• **Instructions to follow**
Check each statement against the Flink AdaptiveBatchScheduler thread and answer yes or no, quoting the exact words from the thread that settle it. (a) Xia Sun agrees that a source vertex's parallelism should not be upper bounded by the job's global max parallelism. (b) Junrui Lee asks Venkatakrishnan Sowrirajan to hold off on addressing the concerns. (c) Venkatakrishnan Sowrirajan especially wants to hear from Lijie and Junrui.

• **Text block**
## BEGIN
Re: Question around Flink's AdaptiveBatchScheduler

Venkatakrishnan Sowrirajan Mon, 29 Apr 2024 20:29:02 -0700

Hi Xia and Jinrui,

Filed https://github.com/apache/flink/pull/24736 to address the above
described issue. Please take a look whenever you can.


Thanks
Venkat


On Thu, Apr 18, 2024 at 12:16 PM Venkatakrishnan Sowrirajan <
vsowr...@asu.edu> wrote:

> Filed https://issues.apache.org/jira/browse/FLINK-35165 to address the
> above described issue. Will share the PR here once it is ready for review.
>
> Regards
> Venkata krishnan
>
>
> On Wed, Apr 17, 2024 at 5:32 AM Junrui Lee <jrlee....@gmail.com> wrote:
>
>> Thanks Venkata and Xia for providing further clarification. I think your
>> example illustrates the significance of this proposal very well. Please
>> feel free go ahead and address the concerns.
>>
>> Best,
>> Junrui
>>
>> Venkatakrishnan Sowrirajan <vsowr...@asu.edu> 于2024年4月16日周二 07:01写道：
>>
>> > Thanks for adding your thoughts to this discussion.
>> >
>> > If we all agree that the source vertex parallelism shouldn't be bound by
>> > the downstream max parallelism
>> > (jobmanager.adaptive-batch-scheduler.max-parallelism)
>> > based on the rationale and the issues described above, I can take a
>> stab at
>> > addressing the issue.
>> >
>> > Let me file a ticket to track this issue. Otherwise, I'm looking
>> forward to
>> > hearing more thoughts from others as well, especially Lijie and Junrui
>> who
>> > have more context on the AdaptiveBatchScheduler.
>> >
>> > Regards
>> > Venkata krishnan
>> >
>> >
>> > On Mon, Apr 15, 2024 at 12:54 AM Xia Sun <xingbe...@gmail.com> wrote:
>> >
>> > > Hi Venkat,
>> > > I agree that the parallelism of source vertex should not be upper
>> bounded
>> > > by the job's global max parallelism. The case you mentioned, >> High
>> > filter
>> > > selectivity with huge amounts of data to read  excellently supports
>> this
>> > > viewpoint. (In fact, in the current implementation, if the source
>> > > parallelism is pre-specified at job create stage, rather than relying
>> on
>> > > the dynamic parallelism inference of the AdaptiveBatchScheduler, the
>> > source
>> > > vertex's parallelism can indeed exceed the job's global max
>> parallelism.)
## END
• **Extracted data**
## BEGIN
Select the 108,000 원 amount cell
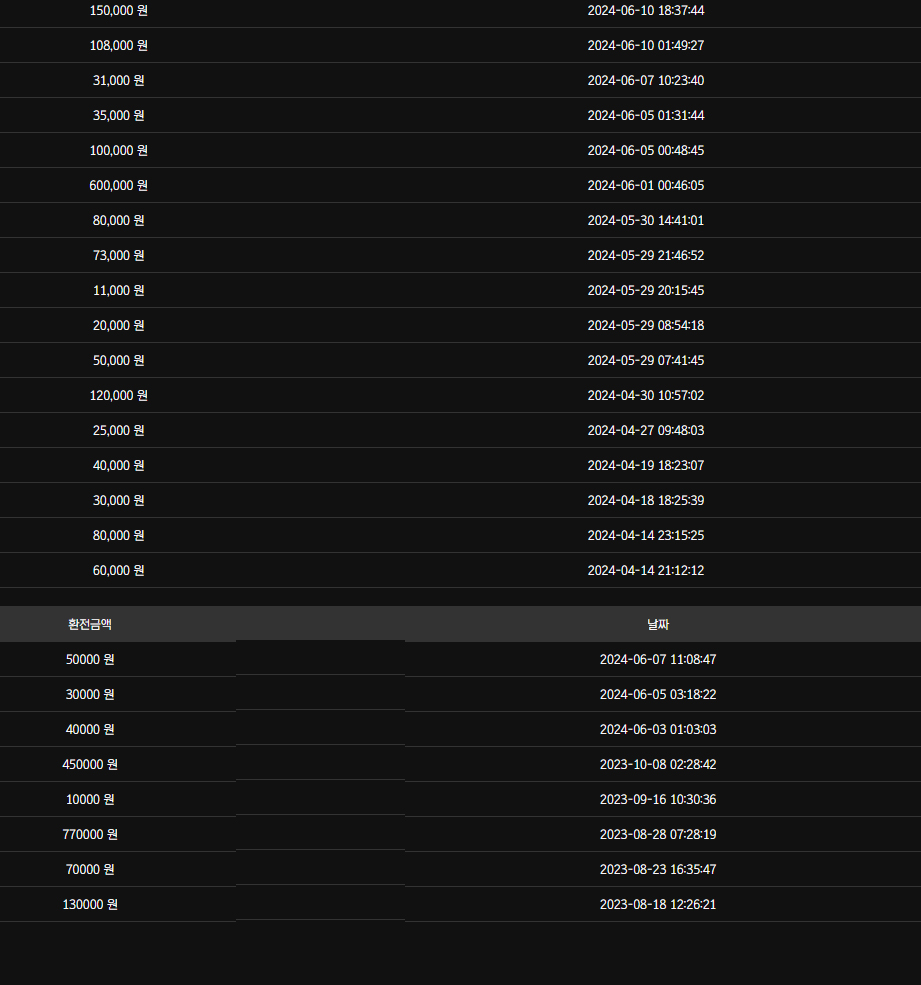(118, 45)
## END
## BEGIN
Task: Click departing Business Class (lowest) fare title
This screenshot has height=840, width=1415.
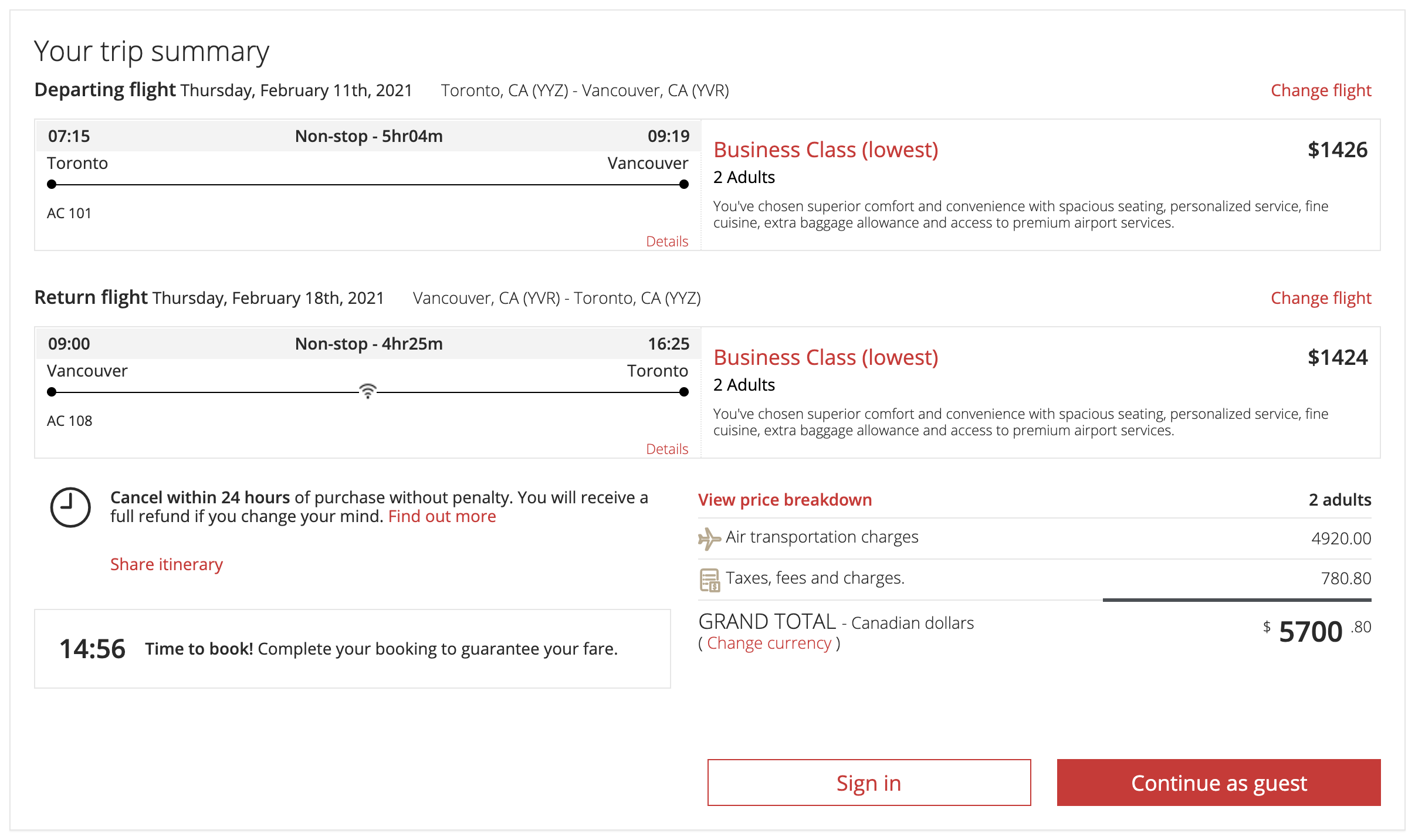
## END
• **Answer for the task**
(a) Yes: "I agree that the parallelism of source vertex should not be upper"
(b) No: "feel free go ahead and address the concerns"
(c) Yes: "especially Lijie and Junrui"